Physical vs. Emotional Symptoms
Some kids experience more physical reactions, like headaches or stomachaches, while others act out emotionally through anger or stubbornness. If unexplained aches, pains, or sick days become regular, checking in with a pediatrician or counselor can uncover if anxiety or something else is at play. Trust your gut as a parent if the symptoms don’t add up with typical childhood illnesses.
Frequently Asked Questions
Here are a few common questions I get from parents about anxiety in kids:
How can I tell if my child’s behavior is normal or a sign of anxiety?
Most kids get anxious sometimes, but if behaviors start interfering with school, friends, or family routines, or if you’re noticing patterns of avoidance, it’s worth talking to a healthcare provider for an outside perspective.
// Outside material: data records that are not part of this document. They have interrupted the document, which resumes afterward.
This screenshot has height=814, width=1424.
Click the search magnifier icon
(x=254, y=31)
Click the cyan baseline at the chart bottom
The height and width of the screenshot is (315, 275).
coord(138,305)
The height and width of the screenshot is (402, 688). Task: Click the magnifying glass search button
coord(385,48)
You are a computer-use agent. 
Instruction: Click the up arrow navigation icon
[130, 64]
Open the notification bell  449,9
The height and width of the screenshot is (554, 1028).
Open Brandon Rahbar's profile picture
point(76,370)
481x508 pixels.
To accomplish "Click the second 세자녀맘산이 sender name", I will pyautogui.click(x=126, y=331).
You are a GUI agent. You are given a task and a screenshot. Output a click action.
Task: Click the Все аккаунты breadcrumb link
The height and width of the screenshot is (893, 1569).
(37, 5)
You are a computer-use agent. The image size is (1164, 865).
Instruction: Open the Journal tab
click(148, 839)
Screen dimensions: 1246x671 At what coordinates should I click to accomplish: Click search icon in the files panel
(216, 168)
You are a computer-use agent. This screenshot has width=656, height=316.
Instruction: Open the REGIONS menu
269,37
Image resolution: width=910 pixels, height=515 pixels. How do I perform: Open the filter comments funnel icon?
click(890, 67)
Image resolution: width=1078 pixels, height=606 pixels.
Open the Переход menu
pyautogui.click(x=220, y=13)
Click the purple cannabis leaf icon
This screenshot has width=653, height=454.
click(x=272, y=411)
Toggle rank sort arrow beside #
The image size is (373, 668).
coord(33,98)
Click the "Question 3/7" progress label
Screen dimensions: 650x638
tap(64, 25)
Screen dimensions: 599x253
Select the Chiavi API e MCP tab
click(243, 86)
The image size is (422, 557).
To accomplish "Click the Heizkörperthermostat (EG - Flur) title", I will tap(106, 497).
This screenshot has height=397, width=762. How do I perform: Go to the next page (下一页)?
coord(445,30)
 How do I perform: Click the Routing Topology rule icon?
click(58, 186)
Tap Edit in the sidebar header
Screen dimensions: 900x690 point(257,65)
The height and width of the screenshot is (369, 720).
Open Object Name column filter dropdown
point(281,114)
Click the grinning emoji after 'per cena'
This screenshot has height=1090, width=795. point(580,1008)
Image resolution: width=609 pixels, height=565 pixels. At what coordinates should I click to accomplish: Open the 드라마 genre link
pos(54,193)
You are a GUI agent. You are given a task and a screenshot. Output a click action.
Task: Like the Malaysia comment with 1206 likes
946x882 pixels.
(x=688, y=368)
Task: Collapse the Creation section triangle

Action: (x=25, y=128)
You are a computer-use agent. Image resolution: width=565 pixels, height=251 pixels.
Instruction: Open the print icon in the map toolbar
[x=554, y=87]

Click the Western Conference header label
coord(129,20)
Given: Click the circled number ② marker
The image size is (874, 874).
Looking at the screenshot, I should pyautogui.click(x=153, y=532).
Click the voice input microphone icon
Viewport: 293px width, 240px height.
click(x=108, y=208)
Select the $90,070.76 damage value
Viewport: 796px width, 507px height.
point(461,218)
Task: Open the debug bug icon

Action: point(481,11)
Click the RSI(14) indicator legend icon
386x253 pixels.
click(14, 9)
What causes anxiety in kids?
It can be a mix of genetics, temperament, experiences, and what’s happening around them. Life transitions, school changes, or stressful news can all be triggers. Some kids have a natural tendency to worry more—others react strongly to changes around them.
Is therapy helpful for anxious kids?
Yes, many kids find talking to a professional helpful. Cognitive behavioral therapy (CBT) is one of the best-supported options for kids and families dealing with anxiety. Therapists can also teach parents and kids tools they can use at home.
Should I avoid things that make my child anxious?
Avoiding triggers in the short term can make anxiety feel better but doesn’t help long term. Gently encouraging your child to face their fears in small steps, while offering lots of support, helps build confidence over time. It’s all about striking a balance between support and challenge.
Supporting Kids to Build Resilience
Helping a child manage anxiety takes patience, lots of listening, and often working as a team with teachers and other adults in their life. Watching out for early signs and offering support means worries don’t have to take over your child’s world. If you’re ever unsure, pediatricians, school counselors, or child therapists can provide extra guidance. Small steps every day can make a big impact on helping kids feel safe, heard, and ready to take on new challenges. With support, most kids can learn to spot anxiety, talk about their feelings, and face their fears one step at a time so anxiety doesn’t control their lives.